Tekstfragment -
──────────────────────────────

Pasen; een fabeltje of toch een feit ?

Pasen; een fabeltje of toch een feit ?

Het is Pasen, we vieren niet alleen dat Jezus hing aan het Kruis, maar het Kruis is leeg, het graf is leeg en Hij is opgestaan voor u en mij op de derde dag. Marcel Oosterkamp neemt ons mee aan de hand van de volgende gedeelten uit de Bijbel. Sommige mensen zijn sceptisch, geloven niet je geen lot uit de loterij hoeft te kopen om tot het eeuwige leven te komen. In deze preek komen onder andere de feiten naar voren die de meest sceptische mensen toch zouden moeten overtuigen.

Als nu van Christus gepredikt wordt dat Hij uit de doden is opgewekt, hoe kunnen sommigen onder u dan zeggen dat er geen opstanding van de doden is?
En als er geen opstanding van de doden is, dan is Christus ook niet opgewekt.

──────────────────────────────

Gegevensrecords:
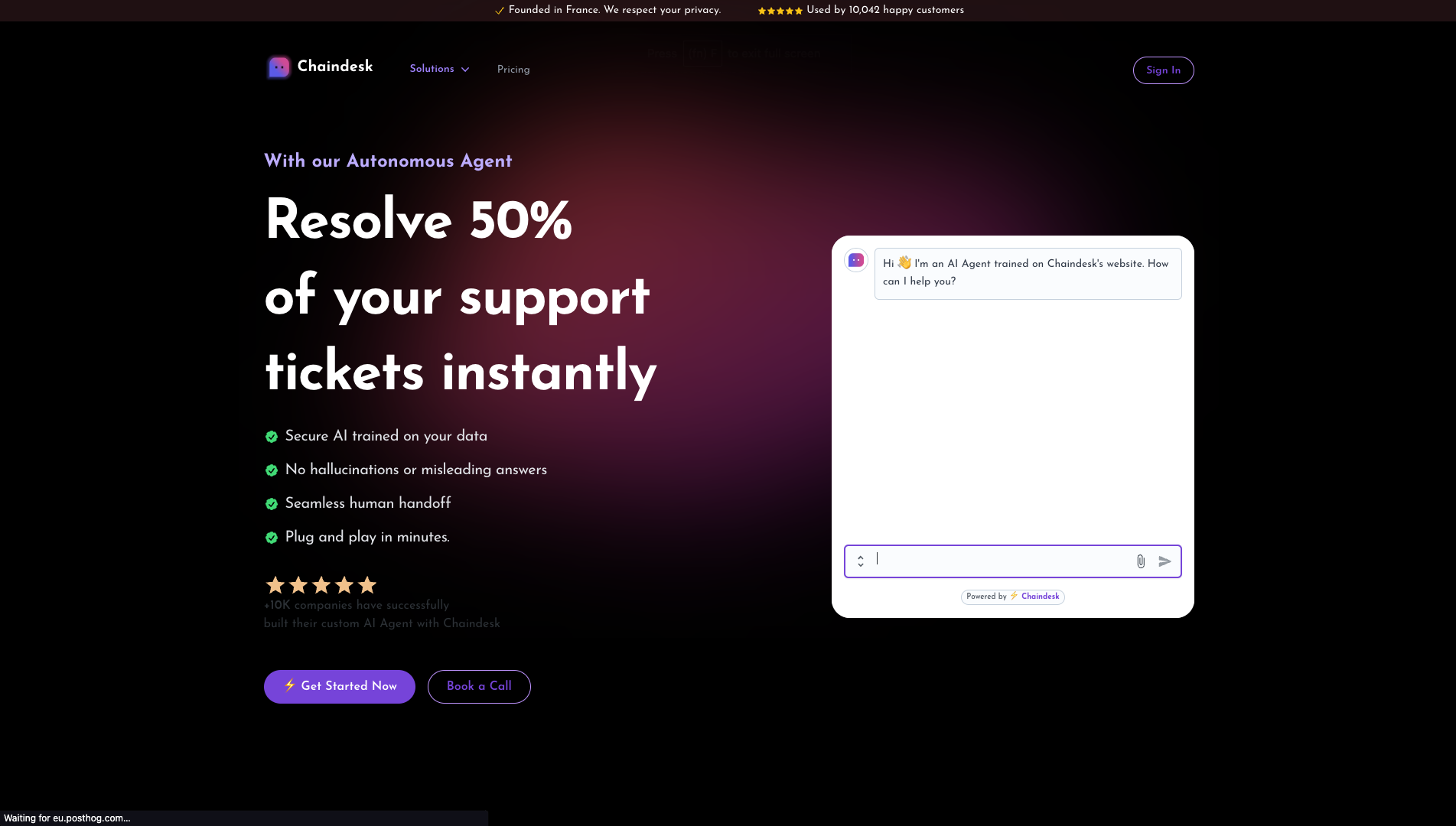Click the chevron next to Solutions
Screen dimensions: 1456x826
point(465,70)
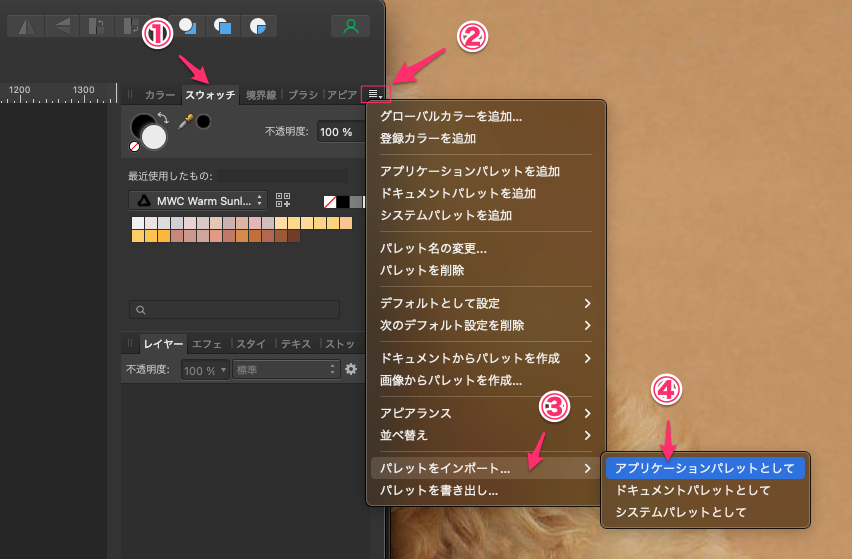Select パレットを書き出し... menu item
Viewport: 852px width, 559px height.
click(x=439, y=490)
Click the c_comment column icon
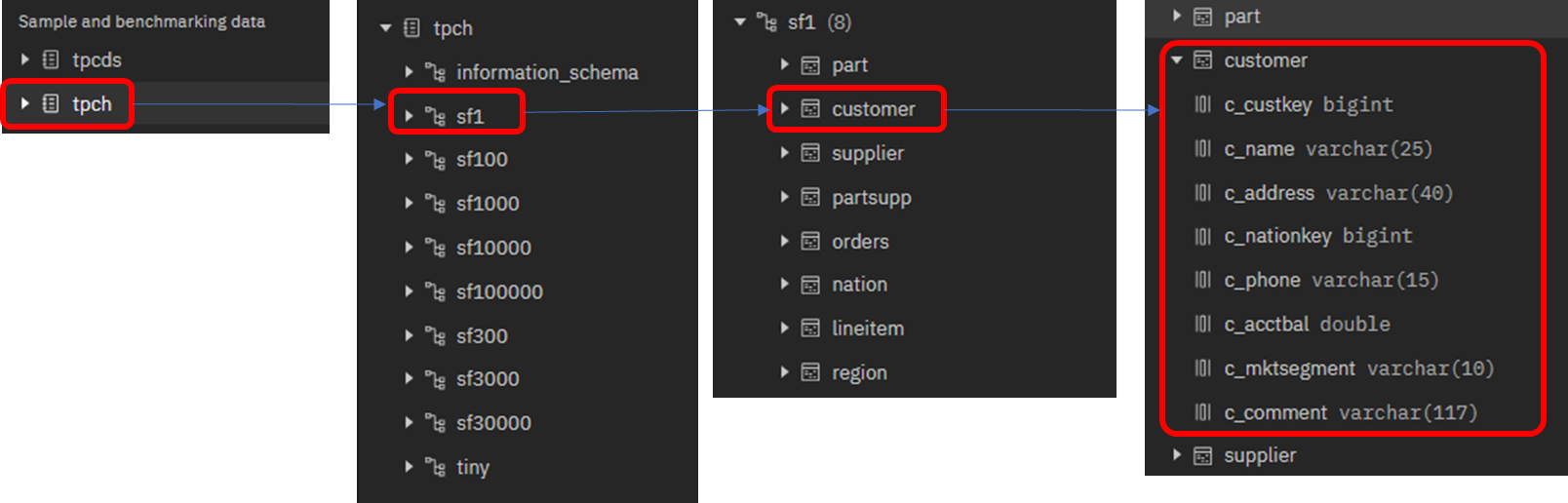1568x503 pixels. point(1203,412)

──────────────────────────────

Opdrachten -
a. Kopieer uit de tekst over Pasen alles van "Als nu van Christus" tot en met "ook niet opgewekt.".
b. Vat de tekst over Pasen samen in twee zinnen.
c. Hervat de tekst over Pasen na de laatste zin.
De items zijn hiervoor niet nodig.

Antwoorden -
a.
Als nu van Christus gepredikt wordt dat Hij uit de doden is opgewekt, hoe kunnen sommigen onder u dan zeggen dat er geen opstanding van de doden is?
En als er geen opstanding van de doden is, dan is Christus ook niet opgewekt.

b. Met Pasen wordt niet alleen gevierd dat Jezus aan het kruis hing, maar ook dat het kruis en het graf leeg zijn en dat Hij op de derde dag is opgestaan. In een preek aan de hand van gedeelten uit de Bijbel brengt Marcel Oosterkamp onder meer feiten naar voren die ook de meest sceptische mensen zouden moeten overtuigen.

c.
En als Christus niet is opgewekt, dan is onze prediking zonder inhoud, en zonder inhoud is ook uw geloof.
En dan blijken wij ook valse getuigen van God te zijn. Wij hebben namelijk van God getuigd dat Hij Christus heeft opgewekt, terwijl Hij Die niet heeft opgewekt als inderdaad de doden niet opgewekt worden.
Immers, als de doden niet opgewekt worden, is ook Christus niet opgewekt.
En als Christus niet is opgewekt, is uw geloof zinloos; u bent dan nog in uw zonden.
Dan zijn ook zij die in Christus ontslapen zijn, verloren.
Als wij alleen voor dit leven op Christus onze hoop gevestigd hebben, zijn wij de meest beklagenswaardige van alle mensen.
Maar nu, Christus ís opgewekt uit de doden en is de Eersteling geworden van hen die ontslapen zijn.
Want omdat de dood er is door een mens, is ook de opstanding van de doden er door een Mens.
Want zoals allen in Adam sterven, zo zullen ook in Christus allen levend gemaakt worden.
Ieder echter in zijn eigen orde: Christus als Eersteling, daarna wie van Christus zijn, bij Zijn komst.
Daarna komt het einde, wanneer Hij het koningschap aan God en de Vader heeft overgegeven, wanneer Hij alle heerschappij en alle macht en kracht heeft tenietgedaan.
Want Hij moet Koning zijn, totdat Hij alle vijanden onder Zijn voeten heeft gelegd.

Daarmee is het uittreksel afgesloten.